Neben seinem fehlenden Durchsetzungswillen und dem seelischen Ungleichgewicht wurde Fredi Drabits Karriere auch stets von Gewichtsproblemen begleitet. „Wenn ich am Donnerstag auf die Waage gestiegen bin, kam der Schock.“, erinnert sich Fredi. Einmal soll er 24 Palatschinken am Stück vertilgt haben, was ihm den Spitznamen „Palatschinken-Fredi“ einbrachte. Wie „Buffy“ Ettmayer liebte der FAK-Angreifer Süßspeisen und – wie bei Ettmayer – machten sich seine Vorgesetzten berechtigte Sorgen um den Fitnesszustand des Spielers. Einmal beschloss das violette Trainerteam Drabits deshalb auf Diät zu setzen.

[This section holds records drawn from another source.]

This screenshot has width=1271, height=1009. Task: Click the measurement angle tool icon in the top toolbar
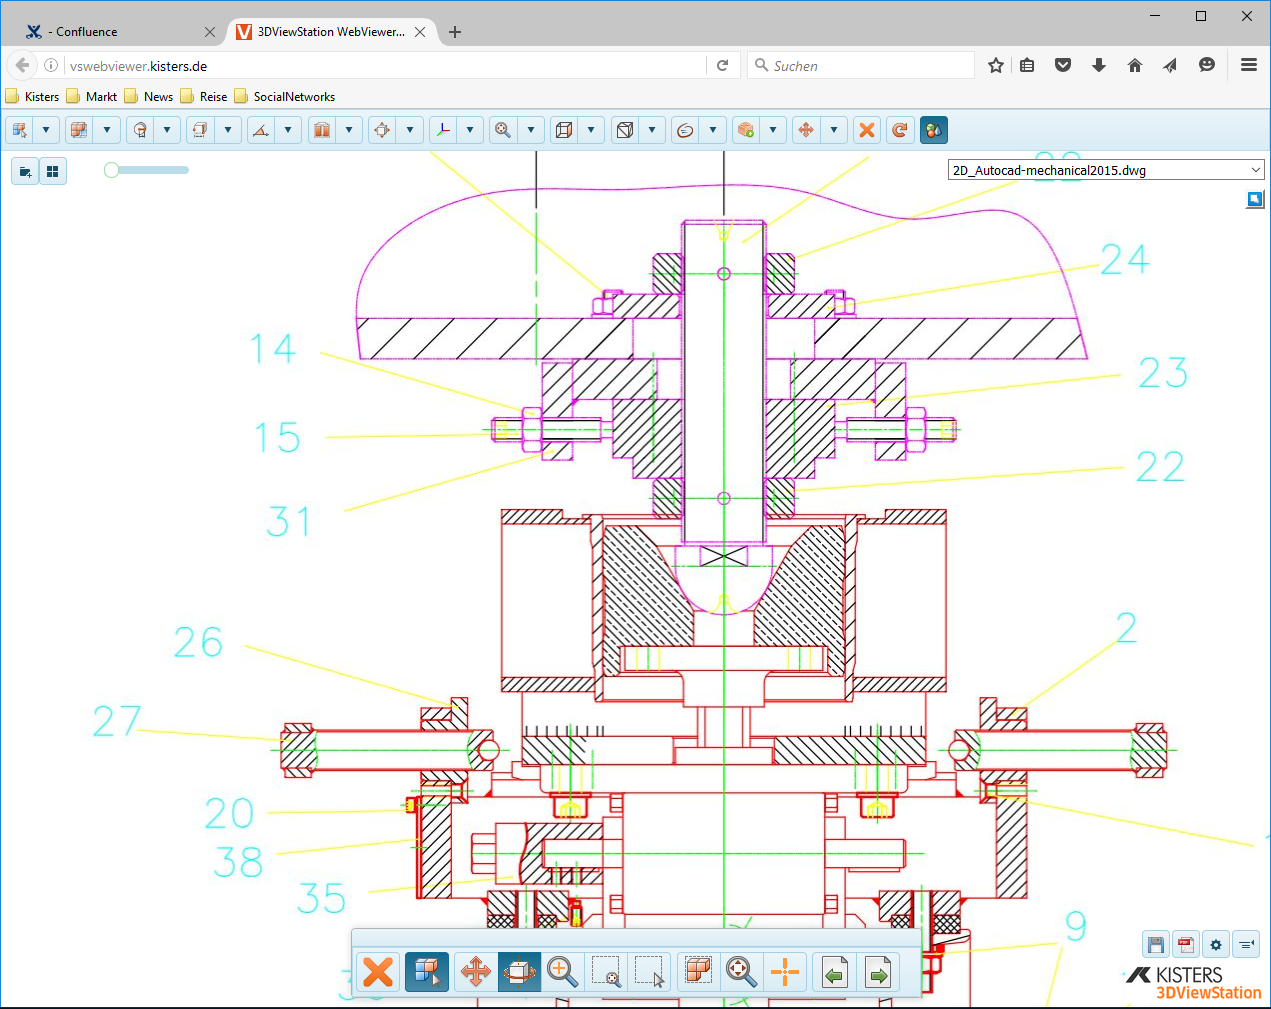point(261,130)
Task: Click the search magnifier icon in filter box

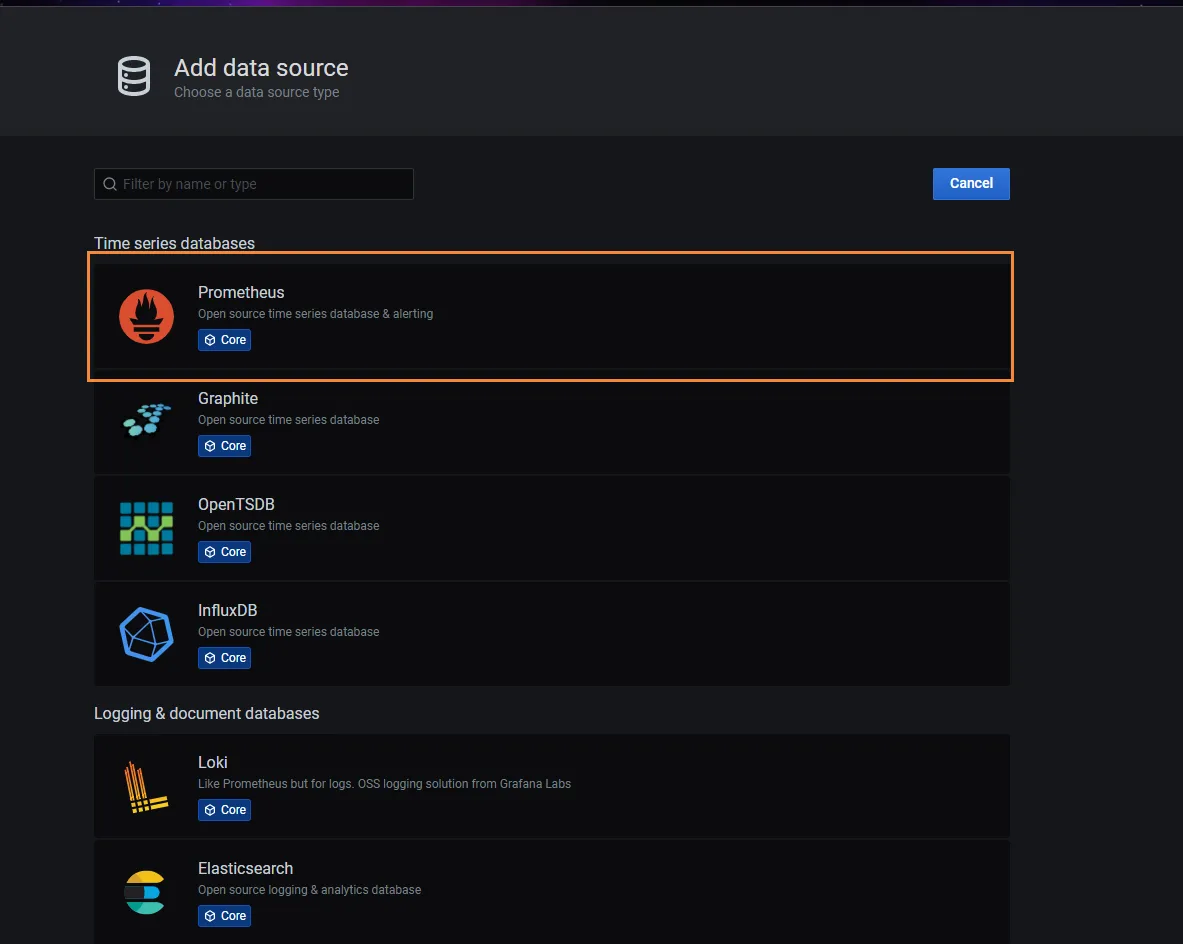Action: point(110,184)
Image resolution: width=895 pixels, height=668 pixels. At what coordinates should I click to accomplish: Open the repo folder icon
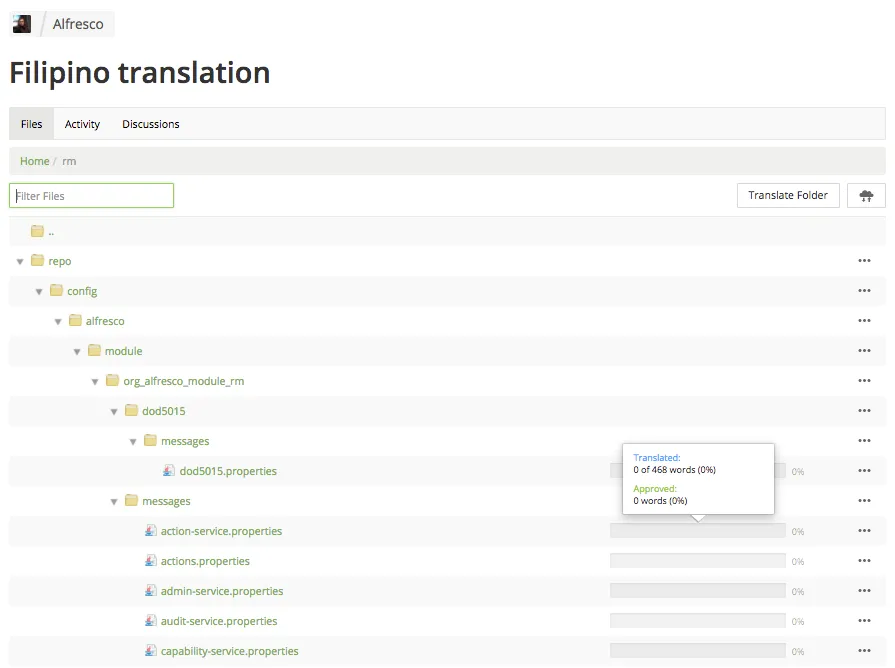(x=38, y=260)

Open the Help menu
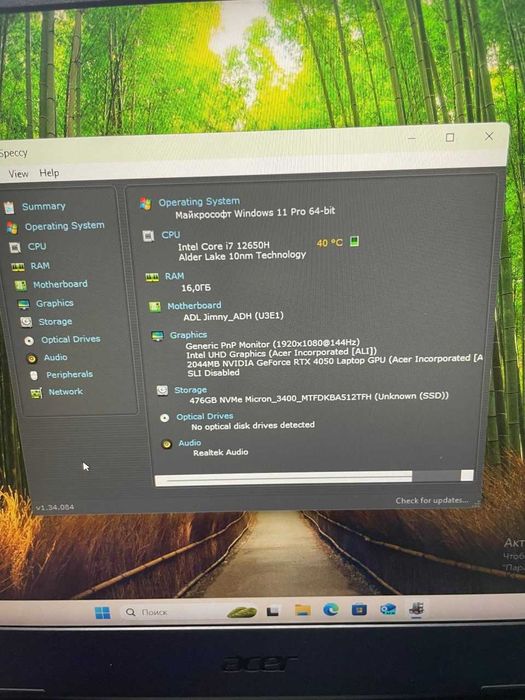pyautogui.click(x=49, y=173)
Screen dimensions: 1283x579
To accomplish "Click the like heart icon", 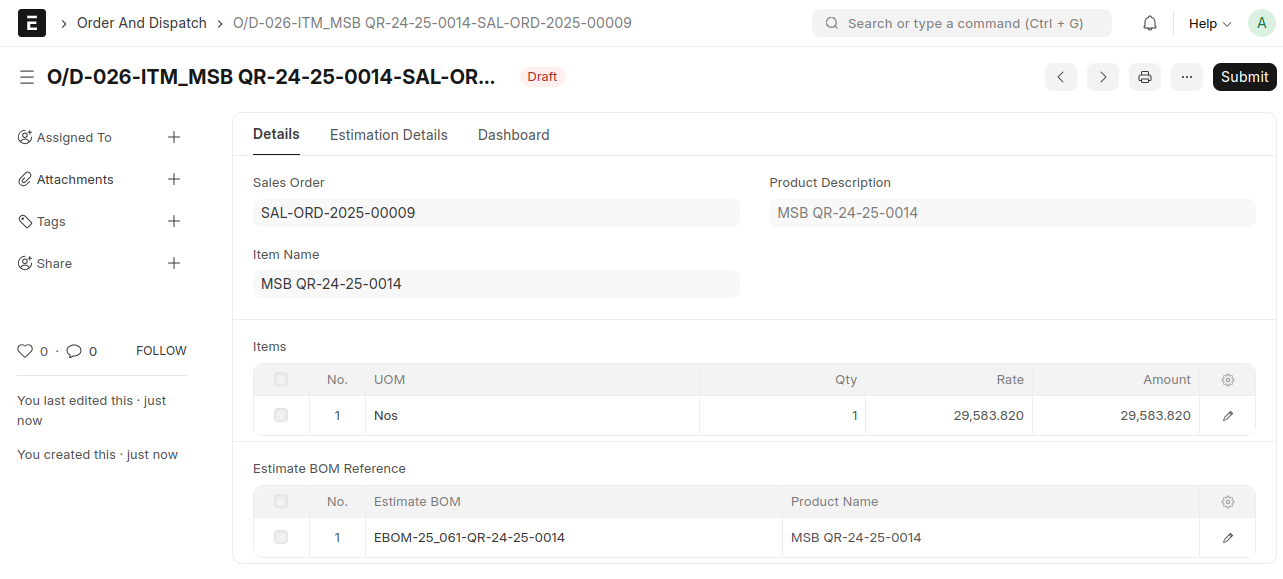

Während eines Austria-Trainingslagers in Lindabrunn bekam Fredi ausschließlich Rohkost in Form von Salat serviert und das war ihm selbstverständlich viel zu wenig. Also ersann Fredi eine List: Er telefonierte mit seiner Mutter, die ja nicht weit weg lebte und bat sie, ihm täglich etwas Nahrhaftes vorbeizubringen. Für Frau Drabits, die auf ihren fußballspielenden Buben unglaublich stolz war, kein Problem: Bei ihr sollte schließlich keiner hungern! Täglich machte sie sich mit einem prallgefüllten „Menagereindl“ bewaffnet und einer Nachspeise im Gepäck in die Sportschule Lindabrunn auf um als mütterlicher „Zimmer-Service“ ihrem Fredi zum Abendessen Hausmannskost zu servieren.

Die Übergabe des Selbstgekochte erfolgte klammheimlich und wie im Agentenfilm: Nach dem vereinbarten Klopfzeichen an der Zimmertür machte sich Fredi mit Heißhunger über die mitgebrachten Speisen her und schenkte seiner Mutter zum Dank liebevolle Blicke. Eierschwammerlsauce mit Knödel erfreuten sich beim siebenfachen Nationalspieler großer Beliebtheit und auch über diverse Desserts war der „Mehlspeisentiger“ verzückt wie ein kleines Kind. Die Essenslieferungen bemerkte niemand von der Austria-Führung; Fredis Mutter wusste sich zu tarnen. Selbst die anderen Austria-Spieler fanden es rätselhaft, wie es Frau Drabits schaffte mit einem ganzen Backblech in der Hand im Hotel des Sportzentrums nicht aufzufallen. Am Ende des Trainingslagers hatte Fredi Drabits schließlich dank seiner Zusatz-Rationen stattliche drei Kilogramm zu- statt abgenommen. Seine Kollegen bogen sich vor Lachen, das Trainerteam war wenig begeistert. Für Drabits und seine Mutter hatte der Begriff „Hotel Mama“ nach dieser Vorbereitung jedenfalls eine ganz neue Bedeutung bekommen.